Il valore di Venom come villain sui generis
Chi bazzica anche poco il mondo dei fumetti sa infatti benissimo che Venom altri non è che uno dei principali antagonisti (insieme a Goblin) di quello che una volta eravamo soliti chiamare l’Uomo Ragno. Nato dalla combinazione accidentale di un essere umano e un simbionte alieno – di fatto una sorta di parassita amorfo che abita il corpo ospite monopolizzandone le azioni e la capacità di giudizio – Venom si muove secondo una logica del tutto distorta di giustizia e rappresenta, per questo, uno dei villain più interessanti dell’intero parco-cattivi della Marvel.
Una scelta bizzarra
Motivo per cui non si comprende affatto la scelta degli autori di epurare il film da qualsiasi riferimento, anche velato, a Spider-Man.
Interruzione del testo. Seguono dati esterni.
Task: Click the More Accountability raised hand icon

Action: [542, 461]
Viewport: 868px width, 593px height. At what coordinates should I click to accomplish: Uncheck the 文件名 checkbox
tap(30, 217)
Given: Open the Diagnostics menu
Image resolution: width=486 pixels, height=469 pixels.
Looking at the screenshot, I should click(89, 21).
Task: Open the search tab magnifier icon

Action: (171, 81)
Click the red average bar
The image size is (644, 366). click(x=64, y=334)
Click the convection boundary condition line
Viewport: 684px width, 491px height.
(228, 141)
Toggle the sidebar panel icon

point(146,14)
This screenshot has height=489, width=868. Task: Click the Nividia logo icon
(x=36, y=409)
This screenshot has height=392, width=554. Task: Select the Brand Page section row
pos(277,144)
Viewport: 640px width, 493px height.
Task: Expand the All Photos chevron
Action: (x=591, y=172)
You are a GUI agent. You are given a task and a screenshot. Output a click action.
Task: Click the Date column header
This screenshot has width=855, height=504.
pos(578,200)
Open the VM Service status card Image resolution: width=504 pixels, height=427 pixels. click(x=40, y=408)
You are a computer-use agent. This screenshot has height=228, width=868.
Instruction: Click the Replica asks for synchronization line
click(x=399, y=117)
In un contesto come quello dei moderni cinecomic, nel quale sono così centrali la continuità narrativa e il sofisticato – e spesso anche intricato – gioco di continui rimandi tra un film e l’altro, appare assai bizzarra la decisione di strutturare questo tanto atteso Venom quasi come un corpo filmico a sé, del tutto indipendente da un contesto di cui pure è parte integrante.
Un problema di sostanza
Ma questo è, più che altro, un problema che interesserà i fan più ortodossi del genere, mentre i maggiori problemi del film riguardano, ahinoi, la sua sostanza. Che è prima di tutto ammantata in un mood leggero leggero che mal si sposa alla natura profondamente dark di un personaggio letteralmente diviso in due e con i toni cupi che pure Ruben Fleischer riesce a garantire almeno alla prima parte della storia. Che è più o meno il canovaccio base di qualsiasi genesi supereroistica, con la presentazione di un common man pieno di problemi, l’incidente attraverso il quale attingerà i propri superpoteri, il processo per imparare a gestirli e, infine, lo scontro con la nemesi di turno.
I lati positivi
Peccato che, insieme a Spider-Man, si sia deciso di eliminare da questo Venom anche ogni traccia di ambiguità o di scorrettezza politica per perseguire un ideale forzatamente edificante che cozza con l’intima natura del soggetto rappresentato. Fortuna vuole che a salvare la baracca ci sia Tom Hardy, probabilmente l’attore giusto nel ruolo sbagliato, che si cimenta nel primo ruolo leggero in carriera e rappresenta, di fatto, uno dei pochi elementi di reale interesse dell’intera operazione, insieme al lanciatissimo Riz Ahmed e alle due classiche sequenze post credit che, in totale antitesi rispetto al resto del film, contribuiscono a reinserire Venom nel più classico degli universi condivisi di area Marvel.
Un errore di percorso?
Spiace, e molto, per Michelle Williams, costretta in uno dei ruoli femminili di contorno più insignificanti di cui si abbia memoria – roba che la Pepper Potts di Gwyneth Paltrow, al confronto, quasi guadagna un allure shakespeariana – proprio nell’anno in cui il #metoo ha contribuito in parte a ridefinire le rappresentazioni delle donne, soprattutto all’interno del cinema commerciale, vedi ad esempio il tripudio della Wonder Woman di Patty Jenkins. Speriamo possa trattarsi solo di un errore di percorso (o di valutazione) da parte di gente che dovrebbe avere perfettamente chiaro in mente quanto possano essere esigenti i gusti di un pubblico abituato ormai a opere di livello molto alto, come nel caso del recente The Avengers: Infinity War.
Venom, diretto da Ruben Fleischer e interpretato da Tom Hardy, Michelle Williams e Riz Ahmed, è in sala da giovedì 4 ottobre, distribuito da Warner Bros Italia.